--- Okuma Metni ---
════════════════════
13 Şubat 2010 Cumartesi

OTUZÜÇ KURŞUN

MUSTAFA MUĞLALI VE OTUZÜÇ KURŞUN OLAYI.
Ahmet Arif'in
.../
Komşuyuz yaka yakaya
Birbirine karışır tavuklarımız
/...



Dediği gibi, Doğu Anadolu'nun İran sınırıyla olan ilişkisi Anadolu'nun ortasındaki iki köyün ilişkisi kadar yakındır. Tüm Anadolu'da yaygın olan çetecilik Doğu Anadolu'da daha da yaygın bir geçinme kaynağıdır. Çete reisleri zayıf  veya uygun buldukları yerleşim yerlerini basmakta ve buralarda yaşayan köylülerin mallarını gasp ederek yaşamaktadırlar. Bu çeteler hem Türkiye'de hem de İran'da talan yapmaktadırlar. Türkiye'deki çetelerden biri İran'da yaşayan ama dedelerinin Türk olarak bilindiği, Türk İstihbaratı elemanı olduğu söylenen aşiret reisi Mehmet Mısto'nun köyünü basar ve bir rivayete göre 400-500, başka bir söylentiye göre 1500-2000 hayvanını Türkiye'ye kaçırır. Bu durum Türk olmakla ve Türk istihbaratının elemanı olmakla gurur duyan Mehmedi Mısto'nun ağırına gider. Özalp ilçesi kaymakamı arcılığı ile Türkiye'ye baş vurur. "Gasp edilen hayvanlarımı bana iyilikle geri veriniz. Ben sizin dostunuzum. Ricamı kabul etmezseniz, hayvanlarımı aynı usulle geri alabilirim. der  Bu tavır hükümetin kabul edebileceği bir tavır değildir.. Zamanın Özalp ilçesi yetkilileri Mısto'nun bu talebini dikkate alacaklarına "gelip karını da koynundan alacağız" mealinde mektup yazarlar. Mehmedi Mısto bu mektup üzerine İran'daki bazı aşiretlerden de aldığı yardımlarla Türkiye hudutları içerisine girerek ve Özalp İlçesinin 1.5 kilometre yakınına kadar sızarak Özalp halkına ait 406 adet hayvanı gasp edip İran'a kaçırır. Günümüzde olduğu gibi o zamanda da görevini layıkıyla yapmayan sivil-asker bürokrat hemen suçlu bulmak telaşına kapılır. Mehmedi Mısto bu talanı tek başına yapmış olamaz, onların mutlaka işbirlikçileri vardır diyerek içeride soruşturma başlatırlar. Önce 40 kişi tutuklanır. Bunlardan 35 kişi serbest bırakılır. Sonra yine tutuklanırlar. En sonunda 33 kişinin Mehmedi Mısto'ya yardım ettiklerine karar verilir. 33  kişiden biri kadın olduğu gerekçesiyle serbest bırakılır, geri kalan 32 kişi İran sınırında Çilli gediği olarak bilinen mıntıkaya götürülür. Arkasından ne olduğu tam olarak bilinmez ama bu 32 kişinin biri hariç kalanları  ölür. Ölmekten kurtulan  kişi olayın açığa çıkmasına, Ahmet Arif'in Otüzüç Kurşun şiirini yazmasına neden olan İbrahim Özay'dır.
════════════════════
--- Veri Kayıtları ---
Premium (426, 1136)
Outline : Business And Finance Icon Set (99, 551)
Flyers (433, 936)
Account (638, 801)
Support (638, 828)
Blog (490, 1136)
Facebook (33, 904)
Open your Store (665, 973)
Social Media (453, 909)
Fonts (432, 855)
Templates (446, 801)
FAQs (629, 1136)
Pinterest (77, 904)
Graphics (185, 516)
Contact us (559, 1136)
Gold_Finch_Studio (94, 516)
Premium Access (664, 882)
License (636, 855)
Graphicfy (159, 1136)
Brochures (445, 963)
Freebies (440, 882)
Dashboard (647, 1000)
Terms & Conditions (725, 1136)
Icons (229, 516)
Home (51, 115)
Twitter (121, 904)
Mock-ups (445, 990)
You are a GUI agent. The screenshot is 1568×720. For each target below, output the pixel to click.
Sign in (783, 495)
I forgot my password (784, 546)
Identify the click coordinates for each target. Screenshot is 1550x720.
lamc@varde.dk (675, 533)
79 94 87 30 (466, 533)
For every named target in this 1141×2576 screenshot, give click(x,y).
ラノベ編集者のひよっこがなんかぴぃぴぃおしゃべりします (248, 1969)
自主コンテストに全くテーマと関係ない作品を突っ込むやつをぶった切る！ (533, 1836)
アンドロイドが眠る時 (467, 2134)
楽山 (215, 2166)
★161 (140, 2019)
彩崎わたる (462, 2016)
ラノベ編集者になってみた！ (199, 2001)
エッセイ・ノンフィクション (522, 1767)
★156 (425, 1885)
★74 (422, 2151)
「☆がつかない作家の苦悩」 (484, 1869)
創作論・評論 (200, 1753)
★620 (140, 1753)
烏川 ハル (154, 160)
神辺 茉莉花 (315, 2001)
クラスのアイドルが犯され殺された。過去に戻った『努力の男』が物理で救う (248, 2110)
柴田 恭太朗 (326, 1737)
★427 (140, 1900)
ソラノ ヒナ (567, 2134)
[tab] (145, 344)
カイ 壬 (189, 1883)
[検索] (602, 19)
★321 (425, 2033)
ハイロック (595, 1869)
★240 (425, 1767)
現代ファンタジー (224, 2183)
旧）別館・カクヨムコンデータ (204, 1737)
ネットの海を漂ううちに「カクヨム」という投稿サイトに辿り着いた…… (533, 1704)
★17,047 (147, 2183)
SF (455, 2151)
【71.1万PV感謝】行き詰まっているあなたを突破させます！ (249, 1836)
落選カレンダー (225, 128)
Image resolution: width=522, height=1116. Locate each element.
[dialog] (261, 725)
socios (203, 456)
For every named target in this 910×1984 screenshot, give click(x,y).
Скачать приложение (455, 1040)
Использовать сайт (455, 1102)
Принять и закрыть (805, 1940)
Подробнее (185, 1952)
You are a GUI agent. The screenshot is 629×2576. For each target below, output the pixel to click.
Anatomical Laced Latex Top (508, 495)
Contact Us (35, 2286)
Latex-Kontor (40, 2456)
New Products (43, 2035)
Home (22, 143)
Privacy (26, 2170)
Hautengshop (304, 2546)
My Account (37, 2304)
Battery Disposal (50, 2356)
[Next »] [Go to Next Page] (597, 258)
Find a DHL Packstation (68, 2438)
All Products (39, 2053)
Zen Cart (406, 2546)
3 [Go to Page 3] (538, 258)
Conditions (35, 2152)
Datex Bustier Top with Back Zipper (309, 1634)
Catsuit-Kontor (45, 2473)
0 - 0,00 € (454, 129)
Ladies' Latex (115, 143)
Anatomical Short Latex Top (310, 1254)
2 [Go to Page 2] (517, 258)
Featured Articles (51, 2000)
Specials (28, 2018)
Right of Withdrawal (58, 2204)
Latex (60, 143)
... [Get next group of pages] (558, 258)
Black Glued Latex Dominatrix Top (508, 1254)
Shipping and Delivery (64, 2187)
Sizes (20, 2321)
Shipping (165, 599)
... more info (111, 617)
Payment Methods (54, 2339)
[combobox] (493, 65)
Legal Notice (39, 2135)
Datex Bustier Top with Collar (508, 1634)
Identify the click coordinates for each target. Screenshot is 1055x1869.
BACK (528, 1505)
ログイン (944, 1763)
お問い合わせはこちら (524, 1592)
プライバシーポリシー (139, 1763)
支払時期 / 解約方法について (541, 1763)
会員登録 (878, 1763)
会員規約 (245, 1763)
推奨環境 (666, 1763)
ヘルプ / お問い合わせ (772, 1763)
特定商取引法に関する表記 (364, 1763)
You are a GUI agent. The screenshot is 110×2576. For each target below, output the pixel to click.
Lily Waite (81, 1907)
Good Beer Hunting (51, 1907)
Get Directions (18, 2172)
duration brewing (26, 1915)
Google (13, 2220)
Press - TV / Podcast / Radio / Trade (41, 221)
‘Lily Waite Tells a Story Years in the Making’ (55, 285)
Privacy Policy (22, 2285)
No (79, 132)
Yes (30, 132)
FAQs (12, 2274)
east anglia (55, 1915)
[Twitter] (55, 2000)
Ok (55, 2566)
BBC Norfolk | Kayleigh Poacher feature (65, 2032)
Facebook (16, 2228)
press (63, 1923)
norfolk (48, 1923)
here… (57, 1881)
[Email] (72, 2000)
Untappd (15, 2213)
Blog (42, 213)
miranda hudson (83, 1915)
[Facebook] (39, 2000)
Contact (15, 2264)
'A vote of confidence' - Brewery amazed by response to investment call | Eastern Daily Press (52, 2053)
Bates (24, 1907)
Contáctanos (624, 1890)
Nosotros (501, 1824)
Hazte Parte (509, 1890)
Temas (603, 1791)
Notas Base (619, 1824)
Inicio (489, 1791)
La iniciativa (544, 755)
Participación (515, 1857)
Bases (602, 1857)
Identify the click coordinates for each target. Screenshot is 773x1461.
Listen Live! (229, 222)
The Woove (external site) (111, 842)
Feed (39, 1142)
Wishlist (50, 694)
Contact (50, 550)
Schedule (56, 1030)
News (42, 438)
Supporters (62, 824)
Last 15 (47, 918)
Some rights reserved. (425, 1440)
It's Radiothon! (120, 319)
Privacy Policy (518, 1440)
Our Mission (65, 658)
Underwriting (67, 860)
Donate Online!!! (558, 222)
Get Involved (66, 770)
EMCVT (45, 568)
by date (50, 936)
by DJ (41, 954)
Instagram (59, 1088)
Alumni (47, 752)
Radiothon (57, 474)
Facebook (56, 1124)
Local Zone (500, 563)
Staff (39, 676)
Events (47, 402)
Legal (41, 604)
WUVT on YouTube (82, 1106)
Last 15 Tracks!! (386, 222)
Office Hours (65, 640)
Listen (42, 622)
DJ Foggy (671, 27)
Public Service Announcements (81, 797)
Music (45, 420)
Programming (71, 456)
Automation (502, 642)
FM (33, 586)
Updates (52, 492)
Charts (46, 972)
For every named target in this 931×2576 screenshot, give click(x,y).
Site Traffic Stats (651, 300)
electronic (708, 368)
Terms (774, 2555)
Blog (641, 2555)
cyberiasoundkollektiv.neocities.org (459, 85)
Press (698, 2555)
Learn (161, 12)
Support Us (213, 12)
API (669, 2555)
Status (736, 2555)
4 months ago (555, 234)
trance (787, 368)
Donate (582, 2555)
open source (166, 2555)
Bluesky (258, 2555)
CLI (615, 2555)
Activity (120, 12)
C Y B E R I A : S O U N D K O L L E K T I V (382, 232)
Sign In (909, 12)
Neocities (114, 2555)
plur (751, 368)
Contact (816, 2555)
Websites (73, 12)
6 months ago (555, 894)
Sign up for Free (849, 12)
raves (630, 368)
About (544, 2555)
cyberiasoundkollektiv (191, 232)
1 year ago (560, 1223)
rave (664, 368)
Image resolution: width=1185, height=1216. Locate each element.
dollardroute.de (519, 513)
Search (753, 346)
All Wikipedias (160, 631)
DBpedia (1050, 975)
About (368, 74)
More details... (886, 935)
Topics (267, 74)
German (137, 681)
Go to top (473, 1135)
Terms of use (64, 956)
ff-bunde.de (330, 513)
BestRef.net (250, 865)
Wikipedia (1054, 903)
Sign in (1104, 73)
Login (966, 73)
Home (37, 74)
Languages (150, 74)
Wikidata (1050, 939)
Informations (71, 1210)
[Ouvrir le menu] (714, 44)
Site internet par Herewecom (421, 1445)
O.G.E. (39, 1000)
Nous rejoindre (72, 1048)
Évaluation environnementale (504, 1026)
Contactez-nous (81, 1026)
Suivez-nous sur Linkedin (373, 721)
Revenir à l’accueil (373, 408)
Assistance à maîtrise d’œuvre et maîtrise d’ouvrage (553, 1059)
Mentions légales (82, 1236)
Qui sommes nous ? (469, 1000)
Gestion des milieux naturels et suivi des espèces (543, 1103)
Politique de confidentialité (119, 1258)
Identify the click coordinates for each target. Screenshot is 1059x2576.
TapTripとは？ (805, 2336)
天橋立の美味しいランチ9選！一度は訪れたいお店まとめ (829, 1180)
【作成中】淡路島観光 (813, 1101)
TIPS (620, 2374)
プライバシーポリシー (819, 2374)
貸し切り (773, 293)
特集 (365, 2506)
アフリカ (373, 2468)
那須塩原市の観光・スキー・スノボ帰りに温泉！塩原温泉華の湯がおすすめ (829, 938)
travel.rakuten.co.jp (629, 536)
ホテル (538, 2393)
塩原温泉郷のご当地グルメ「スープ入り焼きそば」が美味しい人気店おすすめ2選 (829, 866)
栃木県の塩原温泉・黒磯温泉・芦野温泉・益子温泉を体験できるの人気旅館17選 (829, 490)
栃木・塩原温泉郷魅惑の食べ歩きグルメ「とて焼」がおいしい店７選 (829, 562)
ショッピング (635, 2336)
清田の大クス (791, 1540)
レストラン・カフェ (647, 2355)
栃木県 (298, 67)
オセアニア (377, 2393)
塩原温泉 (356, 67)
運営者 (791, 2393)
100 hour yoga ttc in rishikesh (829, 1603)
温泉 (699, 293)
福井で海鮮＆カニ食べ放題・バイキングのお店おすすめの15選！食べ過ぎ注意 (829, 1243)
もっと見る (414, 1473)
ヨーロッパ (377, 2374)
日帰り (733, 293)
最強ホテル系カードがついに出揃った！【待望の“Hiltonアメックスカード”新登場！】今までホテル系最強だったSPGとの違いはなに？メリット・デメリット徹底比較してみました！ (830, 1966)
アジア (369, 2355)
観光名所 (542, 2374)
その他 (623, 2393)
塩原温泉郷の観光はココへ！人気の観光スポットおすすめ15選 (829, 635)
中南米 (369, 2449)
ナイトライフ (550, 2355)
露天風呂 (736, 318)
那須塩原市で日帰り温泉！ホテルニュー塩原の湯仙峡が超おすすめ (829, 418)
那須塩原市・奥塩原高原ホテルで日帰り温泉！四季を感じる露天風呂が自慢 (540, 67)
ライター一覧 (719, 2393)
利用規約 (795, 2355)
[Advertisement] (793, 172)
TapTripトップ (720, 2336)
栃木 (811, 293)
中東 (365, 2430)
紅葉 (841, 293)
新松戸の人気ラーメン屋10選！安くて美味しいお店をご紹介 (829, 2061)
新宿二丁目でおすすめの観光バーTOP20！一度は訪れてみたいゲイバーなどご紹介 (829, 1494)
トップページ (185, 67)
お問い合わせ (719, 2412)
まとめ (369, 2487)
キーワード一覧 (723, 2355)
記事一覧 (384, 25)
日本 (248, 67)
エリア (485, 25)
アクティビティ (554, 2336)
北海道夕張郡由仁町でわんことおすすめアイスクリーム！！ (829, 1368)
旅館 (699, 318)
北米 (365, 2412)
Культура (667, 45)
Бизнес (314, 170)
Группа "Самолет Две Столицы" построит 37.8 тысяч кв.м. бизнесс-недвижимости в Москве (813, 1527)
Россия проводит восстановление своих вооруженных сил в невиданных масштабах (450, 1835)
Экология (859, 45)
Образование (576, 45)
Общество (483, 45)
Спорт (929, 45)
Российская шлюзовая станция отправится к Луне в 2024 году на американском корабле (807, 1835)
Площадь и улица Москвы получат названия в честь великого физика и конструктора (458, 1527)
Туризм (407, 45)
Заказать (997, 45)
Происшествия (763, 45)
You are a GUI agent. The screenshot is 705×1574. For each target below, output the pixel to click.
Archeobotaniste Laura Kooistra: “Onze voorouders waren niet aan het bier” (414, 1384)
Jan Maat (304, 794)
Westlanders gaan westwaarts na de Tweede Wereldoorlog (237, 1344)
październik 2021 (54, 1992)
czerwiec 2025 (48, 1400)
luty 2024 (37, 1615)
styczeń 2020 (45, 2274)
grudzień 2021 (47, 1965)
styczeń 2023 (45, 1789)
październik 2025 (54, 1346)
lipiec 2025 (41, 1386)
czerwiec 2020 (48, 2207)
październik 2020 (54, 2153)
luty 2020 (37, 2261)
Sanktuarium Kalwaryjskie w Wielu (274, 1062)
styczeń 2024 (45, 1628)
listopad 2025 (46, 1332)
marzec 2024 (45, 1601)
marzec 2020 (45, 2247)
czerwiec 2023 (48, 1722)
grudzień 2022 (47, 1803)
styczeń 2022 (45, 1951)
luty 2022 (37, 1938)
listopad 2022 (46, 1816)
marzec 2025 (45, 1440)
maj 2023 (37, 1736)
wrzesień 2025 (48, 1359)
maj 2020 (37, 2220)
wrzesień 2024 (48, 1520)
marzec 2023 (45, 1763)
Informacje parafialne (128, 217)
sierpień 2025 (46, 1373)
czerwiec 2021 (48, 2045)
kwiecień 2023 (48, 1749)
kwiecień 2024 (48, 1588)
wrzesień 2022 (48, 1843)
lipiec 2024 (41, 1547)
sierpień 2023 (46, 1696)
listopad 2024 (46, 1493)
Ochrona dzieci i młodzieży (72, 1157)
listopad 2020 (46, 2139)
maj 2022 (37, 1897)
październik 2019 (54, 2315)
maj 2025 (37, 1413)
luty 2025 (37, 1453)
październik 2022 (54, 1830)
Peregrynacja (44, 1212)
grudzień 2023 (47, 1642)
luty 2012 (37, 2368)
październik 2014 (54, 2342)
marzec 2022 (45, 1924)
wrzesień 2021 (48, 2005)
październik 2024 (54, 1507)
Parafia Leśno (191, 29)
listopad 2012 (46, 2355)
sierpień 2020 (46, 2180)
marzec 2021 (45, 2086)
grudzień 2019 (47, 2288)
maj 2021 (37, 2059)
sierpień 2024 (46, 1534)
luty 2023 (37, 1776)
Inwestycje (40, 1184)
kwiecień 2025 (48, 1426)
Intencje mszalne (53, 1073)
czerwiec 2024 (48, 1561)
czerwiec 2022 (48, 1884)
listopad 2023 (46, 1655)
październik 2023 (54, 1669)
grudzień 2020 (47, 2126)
════════════════════
--- Alıştırma Bölümleri ---
(1) Otuzüç Kurşun olayını anlatan metne göre, Mehmedi Mısto Özalp halkına ait kaç hayvanı İran'a kaçırdı?
(2) Otuzüç Kurşun olayını anlatan metni, son cümlesinin ardından yazmayı sürdürerek devam ettirin.
Kayıtların metinle hiçbir ilgisi yoktur.

--- Sırayla Yanıtlar ---
(1) 406 hayvan.

(2)
23 Temmuz 1943 tarihinde meydana gelen olayın olabildiğince en kısa hikayesi budur.
Bu hikaye İsmail Beşikçi'nin "Orgeneral Mustafa Muğlalı Olayı ve otuzüç Kurşun" isimli kitabından alınmıştır.
Kanımca bu olayda Türkiye Cumhuriyeti'nin kusuru yoktur. Tek sorumlusu, her daim basit çıkarları peşinde koşan, Çetin Altan'ın deyimiyle " benden atlasında nerede patlarsa patlasın" diyen Türk Kamu Bürokrasi'sidir.


OTUZÜÇ KURŞUN

1.


Bu dağ Mengene dağıdır

Tanyeri atanda Van'da

Bu dağ Nemrut yavrusudur

Tanyeri atanda Nemruda karşı

Bir yanın çığ tutar, Kafkas ufkudur

Bir yanın seccade Acem mülküdür

Doruklarda buzulların salkımı

Firari güvercinler su başlarında

Ve karaca sürüsü,

Keklik takımı...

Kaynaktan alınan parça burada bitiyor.